Endometriosis Update
By Dr Rose McDonnell, Obstetrician and Gynaecologist Claremont
Endometriosis is characterized by the presence of tissue similar to the lining of the uterus that grows outside of the uterus, most commonly on the ovaries, fallopian tubes, and pelvic cavity. This tissue responds to hormonal changes in the menstrual cycle and can cause a range of symptoms, including pelvic pain, infertility, and painful menstrual periods. While there is no cure for endometriosis, there have been significant advancements in our understanding and treatment of this condition in recent years. The exact prevalence of endometriosis is unknown, but estimates range from 2 to 10% within the general female population but up to 50% in infertile women.
One of the most significant developments in the field of endometriosis research has been the recognition of the role of the immune system in the development and progression of the disease. One promising approach is the use of immunomodulatory drugs, which work by altering the activity of the immune system to reduce inflammation scarring and pain associated with endometriosis.
While hormonal therapies and immunomodulatory drugs have shown promise in the treatment of endometriosis, surgical intervention remains an important treatment option for many women. Laparoscopic surgery is the most common type of surgery used to treat endometriosis, involving the removal of endometriotic lesions and adhesions from the pelvic cavity.

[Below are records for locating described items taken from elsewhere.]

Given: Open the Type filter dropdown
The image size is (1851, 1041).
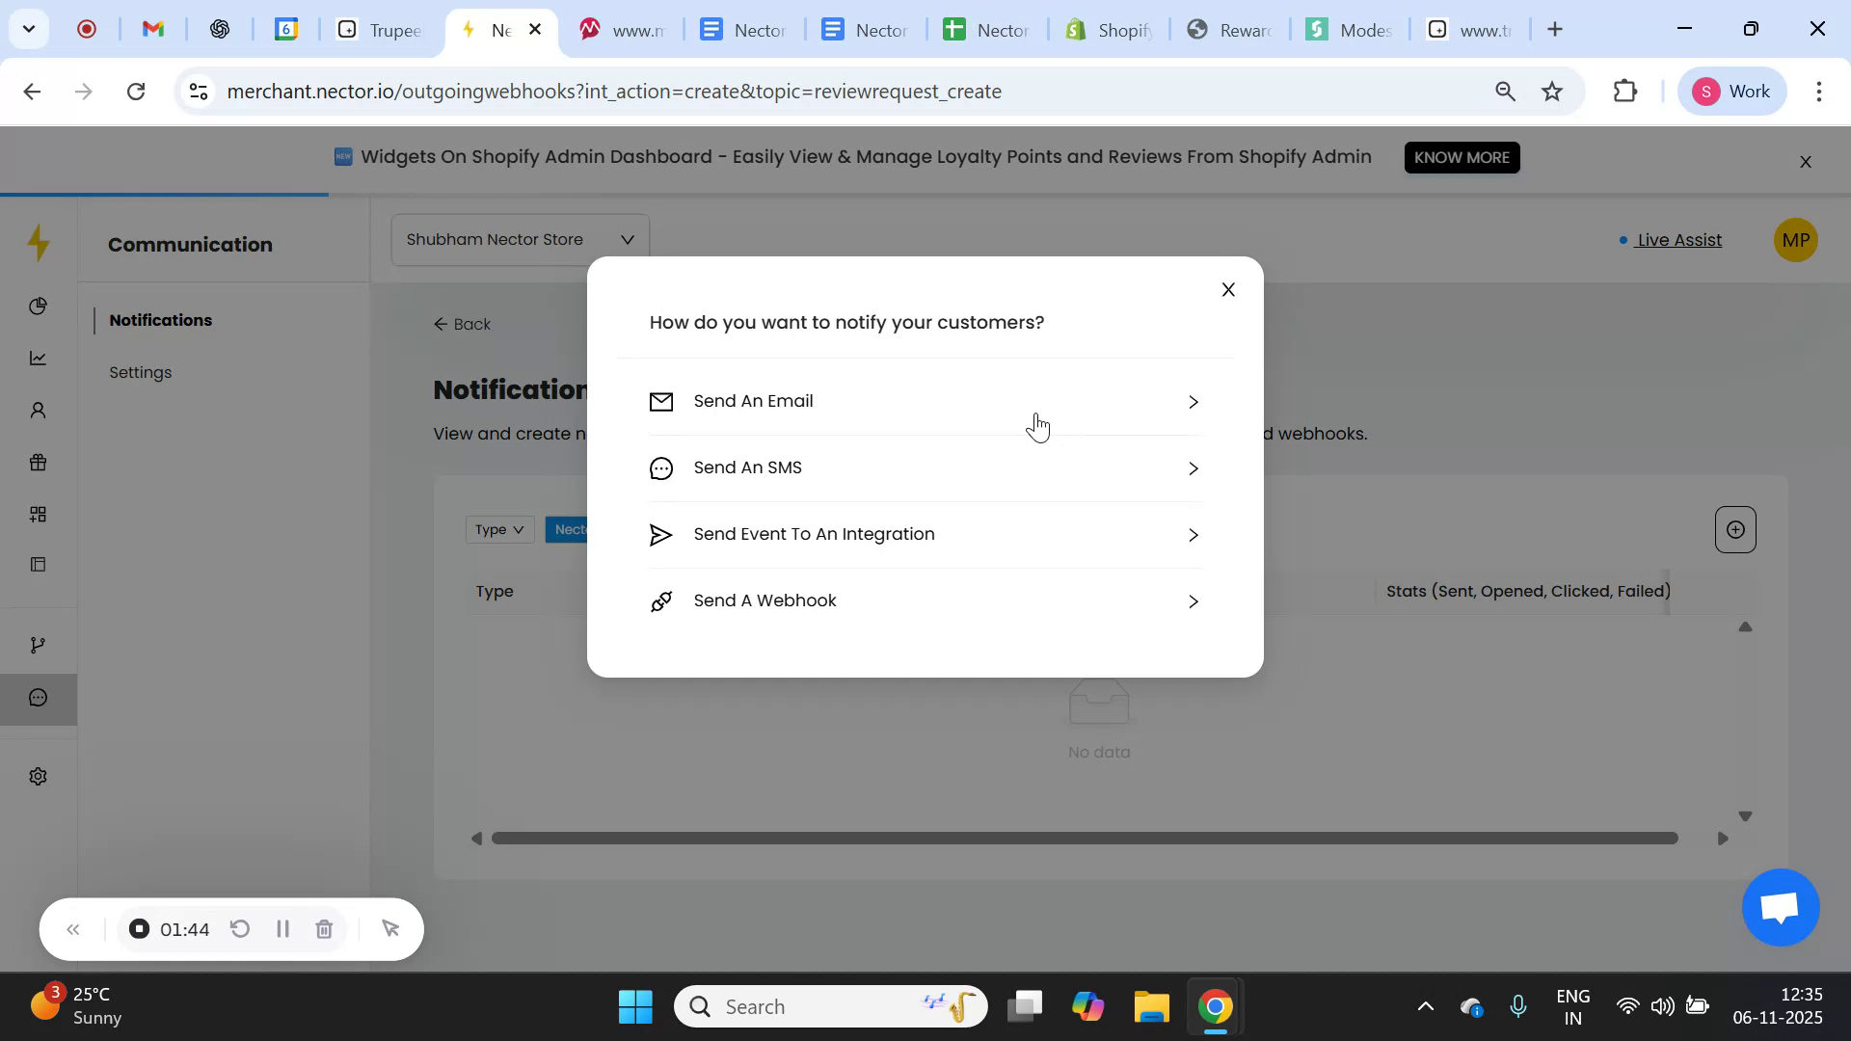Looking at the screenshot, I should [499, 529].
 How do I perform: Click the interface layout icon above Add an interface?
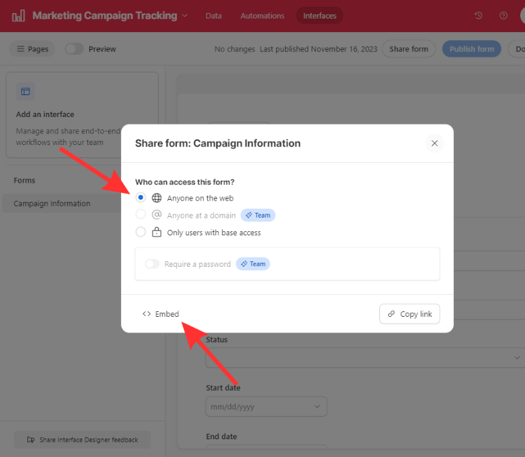click(25, 92)
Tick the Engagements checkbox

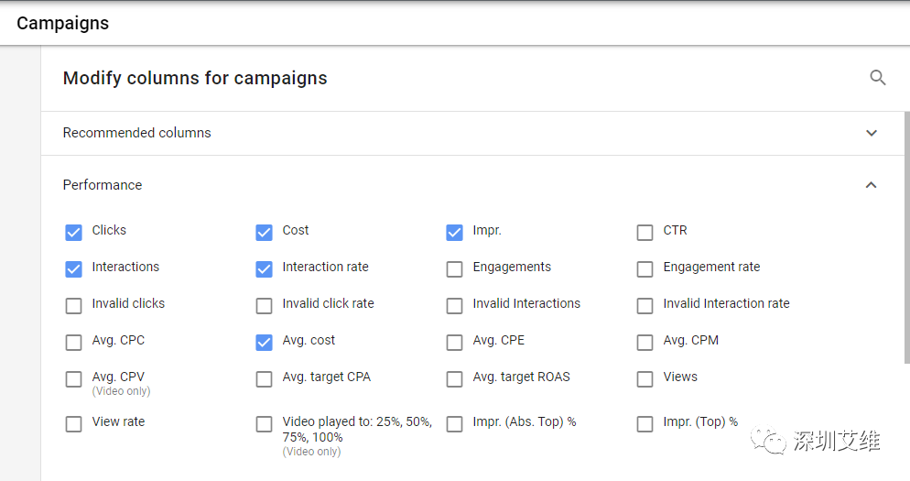point(455,269)
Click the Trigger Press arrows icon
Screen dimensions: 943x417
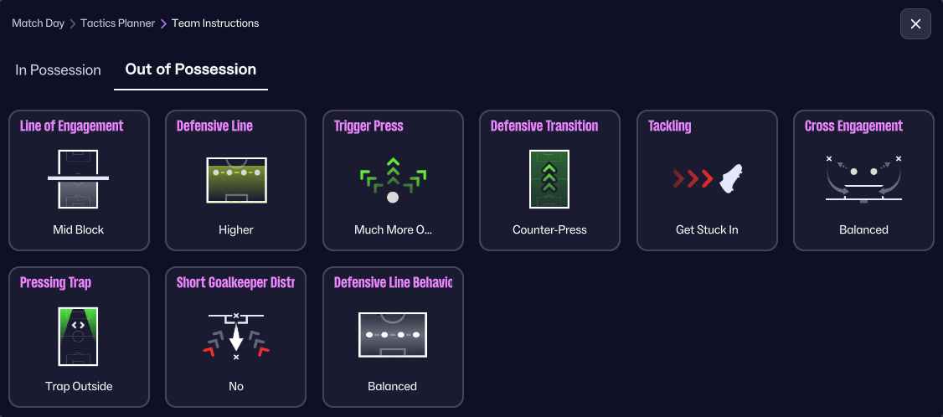coord(393,179)
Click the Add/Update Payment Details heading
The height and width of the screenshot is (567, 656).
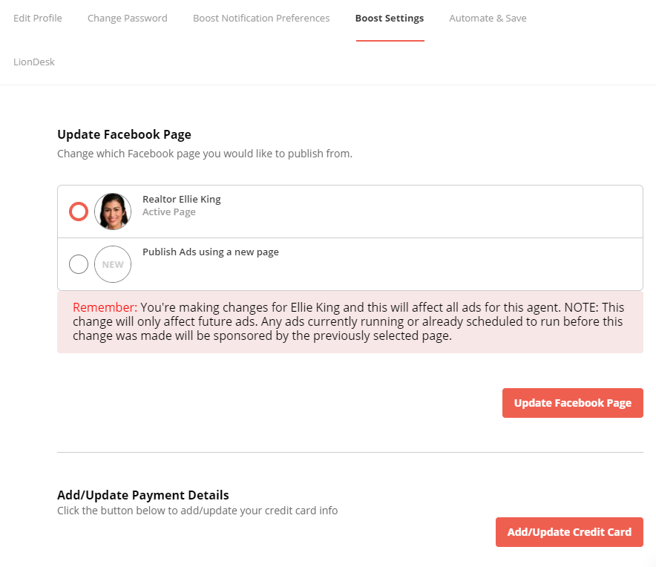pyautogui.click(x=143, y=495)
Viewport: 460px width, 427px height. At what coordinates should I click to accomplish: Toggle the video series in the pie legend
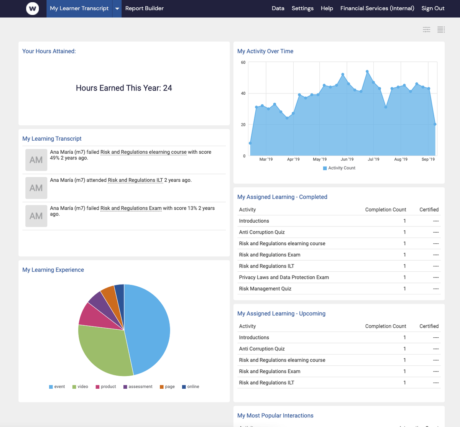click(80, 386)
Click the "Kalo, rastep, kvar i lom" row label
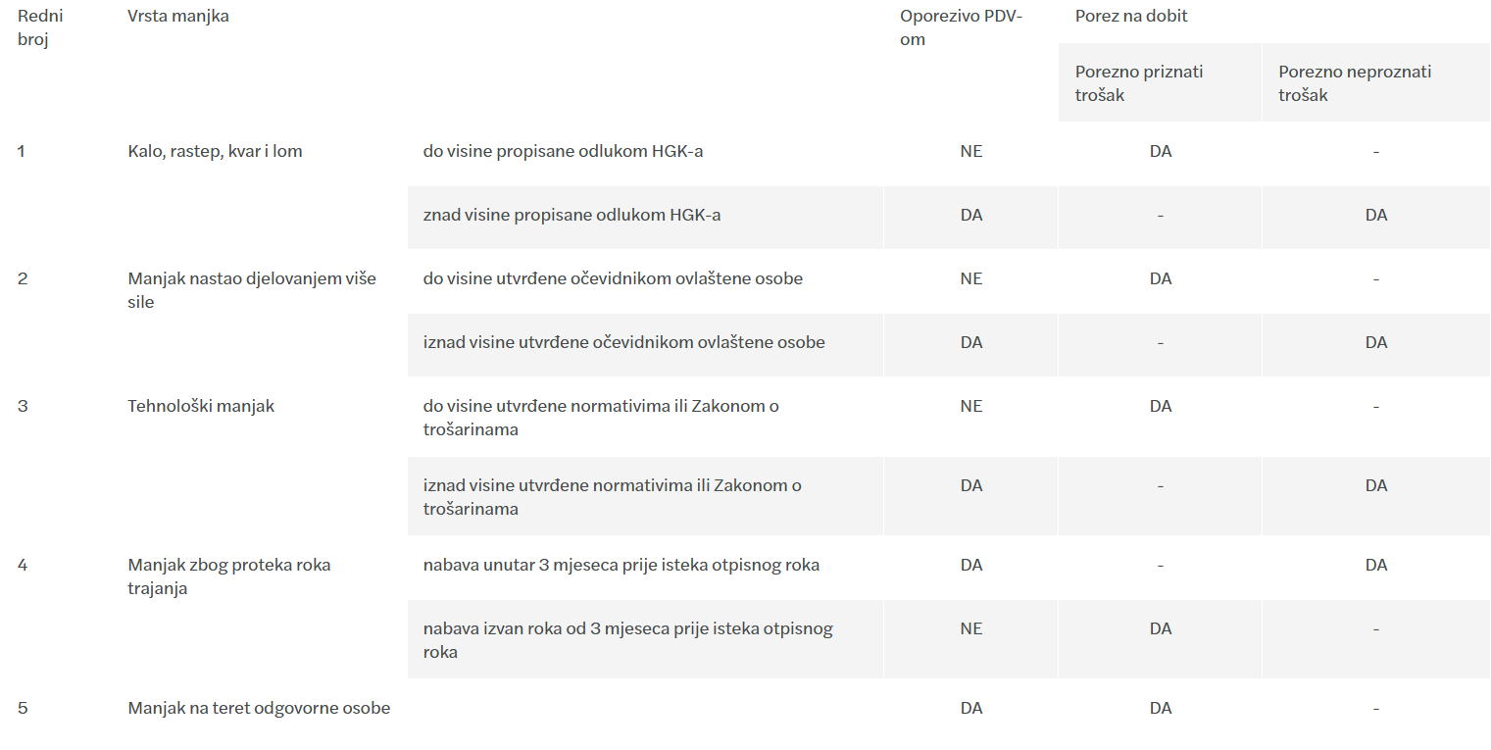This screenshot has width=1491, height=750. (215, 151)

Biobank projects are currently underway to collect samples of endometriotic lesions in patients who have undergone laparoscopy for confirmed or suspected endometriosis to better understand the pathophysiological disease process and how this correlates with metabolic markers. One such biobank exists locally, ENDOORIGINS supported by the University of Western Australia. In time subgroups of endometriosis suffers may be characterised and allow us to understand why some people that suffer from endometriosis have slow growing lesions and others have lesions that are fast growing with a tendency for deep infiltration of surrounding tissue and organs. This will allow the creation of models that will help determine disease progression and novel drug targets and potentially delineate specific immune dysfunction markers and cellular anomalies.
Diagnosing endometriosis can be challenging due to its varied clinical presentations and lack of specific symptoms. Biomarkers have emerged as promising tools in the diagnosis and management of endometriosis, providing valuable insights into disease pathogenesis, aiding in early detection, and monitoring treatment response.

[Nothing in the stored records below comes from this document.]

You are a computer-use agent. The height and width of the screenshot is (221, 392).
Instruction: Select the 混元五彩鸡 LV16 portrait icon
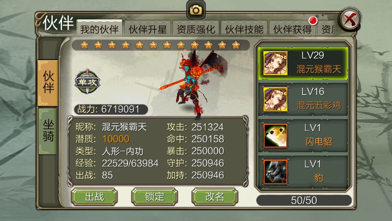click(275, 99)
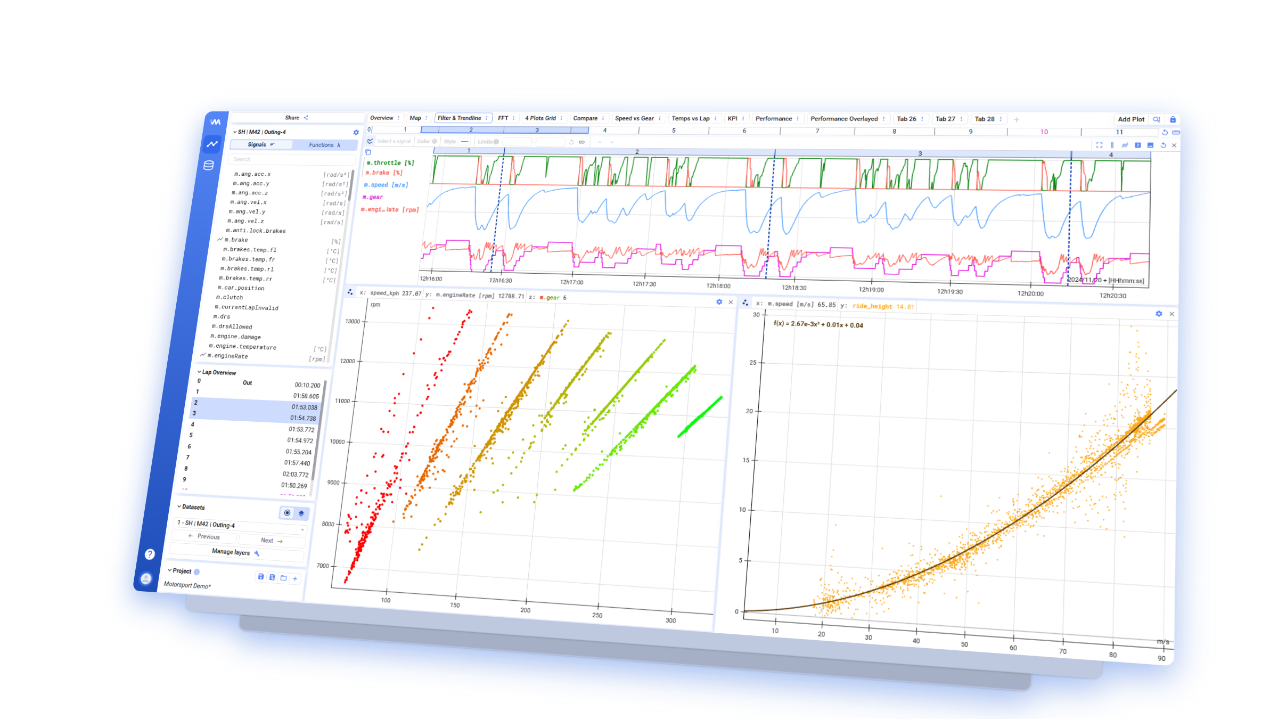The height and width of the screenshot is (719, 1278).
Task: Open the Performance Overlayed tab
Action: coord(843,119)
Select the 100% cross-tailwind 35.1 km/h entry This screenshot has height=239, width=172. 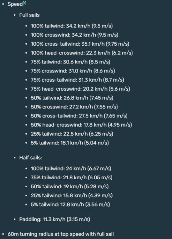pyautogui.click(x=80, y=44)
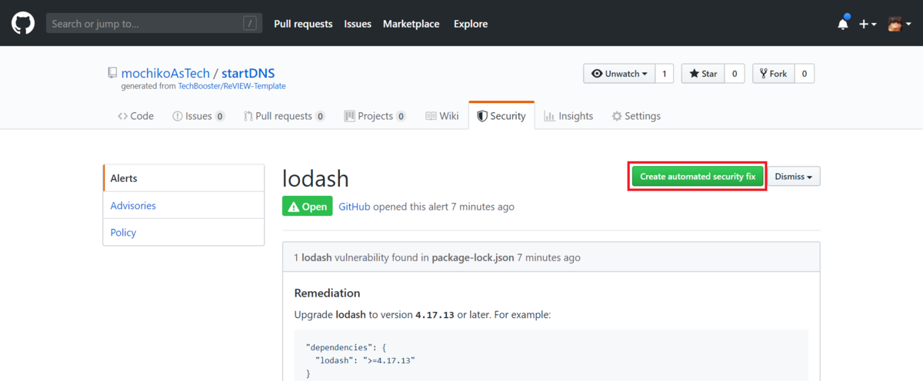
Task: Open the Wiki tab
Action: click(x=442, y=116)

A biomarker is a unique protein fingerprint in the blood and can be used as a screening test. Proteomics International recently presented results at the international conference for the Society of Reproductive Investigation at their 70th Annual Scientific Meeting held in Brisbane. They showed that their biomarker test for endometriosis was able to correctly identify up to 90 percent of patients with moderate or severe endometriosis in a study of over 900 participants.
The European Society of Human Reproduction and Embryology (ESHRE) 2022 guideline on Endometriosis does not recommend biomarker testing for diagnosis of endometriosis. They suggest that large, multi-centre prospective studies with independent validation sample sets are needed to investigate the potential benefit of biomarkers in the detection and prognosis of endometriosis. These recommendations were largely based on a Cochrane database systematic review which looked at the diagnostic potential of biomarkers for the diagnosis of endometriosis. So far, no reliable biomarkers are available for clinical use but it is thought that an effective biomarker may reduce the number of laparoscopies done for assessment of the pelvis for endometriosis. For now, laparoscopy remains the gold standard for diagnosis of endometriosis.
The Australian government has recently announced funding for two general practices, Garden Family Medical Clinic in Murdoch, and Pioneer Health in Albany to develop endometriosis and pelvic pain clinics. According to media statements these clinics will provide expert, multidisciplinary primary care for women living with one or both conditions. Funding has been provided to improve provision of diagnosis, treatment and management of endometriosis and pelvic pain with an ability to link to relevant primary and tertiary care services in the public and private sector.
It is expected that the introduction of such clinics will reduce the average time to diagnosis, which is currently 6.5 years. Both conditions are known to have a devastating impact on the daily lives of women who suffer from these conditions with long term mental, physical, financial, and social costs. With an overstretched public service, it would be desirable to see further clinics open to improve access to services which could provide medical, nursing, and allied support to women who suffer from endometriosis and pelvic pain.